You are your child’s first teacher, and they will look to you to see how they should do things. This includes learning the art of waiting patiently. Another tip for kids is to share your frustrations and let them know it’s normal to find it hard to wait, but also share the strategies you use when you need to employ some patience. You can tell them, “I know, it’s so hard to wait, and I feel fidgety too. But when I need to wait, I try to count things and keep my mind busy or read a book. It makes the time go a little quicker, and I don’t mind waiting so much when I’m doing something I enjoy.”
How Can You Keep Them Happy While Waiting?
Give Them Jobs or Tasks to Help With
One waiting tip for kids would be to give them something to do. These could be real jobs like helping you prepare dinner or fetching things to speed up the process. Or it could be small activities or sub-goals to help use their wait time – like playing eye spy or reading a book together.
Support Them in Regulating Big Feelings
Let’s face it, none of us like waiting; we can feel frustrated, irritated, etc. So, if we help children develop the skills to regulate their emotions, it can help them manage the distress of waiting. This could include calm breathing, mindfulness strategies, using tools like bringing toys or items that make them feel happy or relaxed, progressive muscle relaxation, or telling a joke. The list is endless!

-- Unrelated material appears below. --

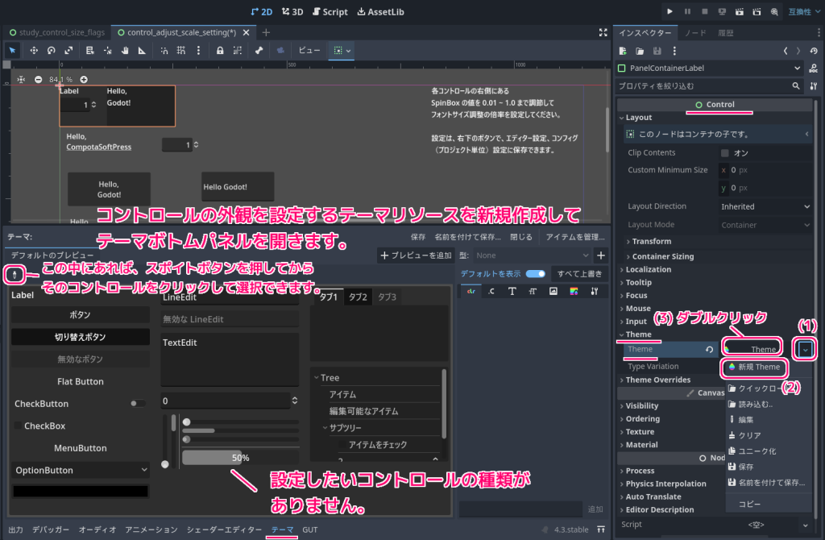The width and height of the screenshot is (825, 540).
Task: Switch to the タブ2 tab in the preview
Action: pos(357,297)
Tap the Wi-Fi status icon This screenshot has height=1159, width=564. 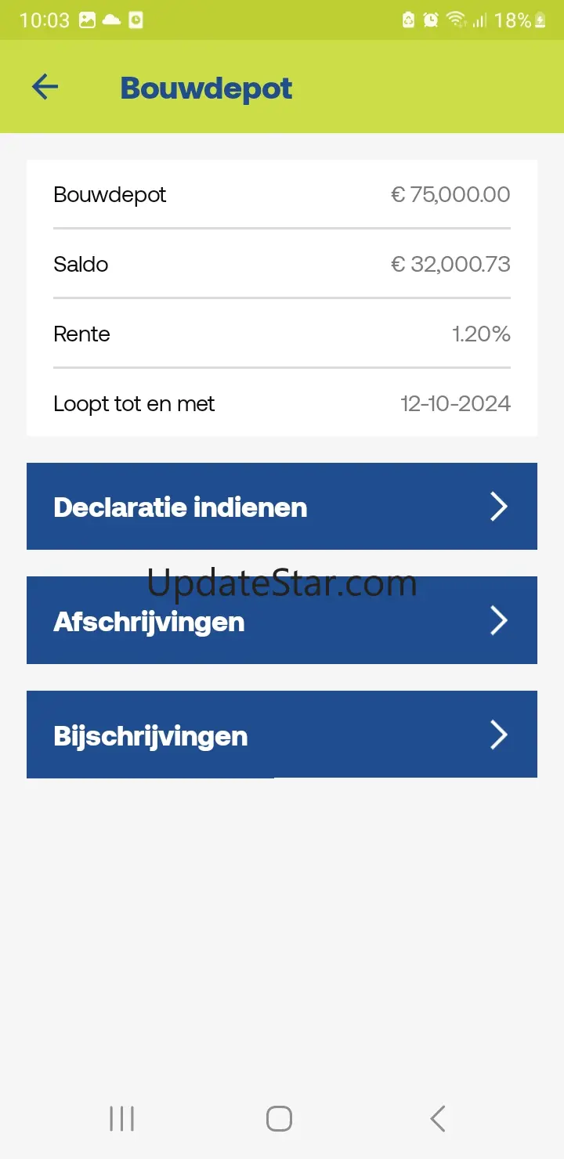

Have a Selection of Fidget Toys or Activities Available
It would be best if you kept these things aside so they remain special and something your child will look forward to but are specifically for times they need to wait. You can pull them out to help your child stay busy – it might be fidget poppers or spinners, small hand-held games, puzzles, activity pads, or a Rubik’s Cube. Avoid technology where you can because most technology undermines general abilities to delay gratification.
Fill Their Cups
Ensure that all their emotional and physical needs are met to help them feel calm and settled enough to wait. This means ensuring they are well-rested, have snacks and water, and have had some opportunity for control in their day and a chance to play.
Waiting and being patient is not a skill that comes naturally to us. However, it’s a skill we need in modern society, so practicing these skills and perfecting the art of waiting will serve your child well into the future. Remember to be gentle with yourself and your child while you are teaching them about patience. Ensure that you have set age-appropriate expectations, and work up to and increase the time you expect them to wait because it’s something your child will have to practice over and over before they get good at it.
1. Doerr, Celeste E.; Baumeister, Roy F. (2011). “Self-Regulatory Strength and Psychological Adjustment: Implications of the Limited Resource Model of Self-Regulation.” In Maddux, James E.; Tangney, June Price (eds.). Social Psychological Foundations of Clinical Psychology. Guilford Press. pp. 71–83. ISBN 978-1-60623-689-5.
2. Carducci, Bernardo J. (2009). “Basic Processes of Mischel’s Cognitive-Affective Perspective: Delay of Gratification and Conditions of Behavioral Consistency.” The Psychology of Personality: Viewpoints, Research, and Applications. John Wiley and Sons. pp. 443–4. ISBN 978-1-4051-3635-8.
3. Casey, B. J.; Somerville, Leah H.; Gotlib, Ian H.; Ayduk, Ozlem; Franklin, Nicholas T.; Askren, Mary K.; Jonides, John; Berman, Marc G.; et al. (2011). “Behavioral and neural correlates of delay of gratification 40 years later”. Proceedings of the National Academy of Sciences. 108 (36): 14998–5003.
4. Mischel, W., Shoda, Y., & Rodriguez, M. L. (1989). Delay of gratification in Children. Science, 244 (4907). 933-938.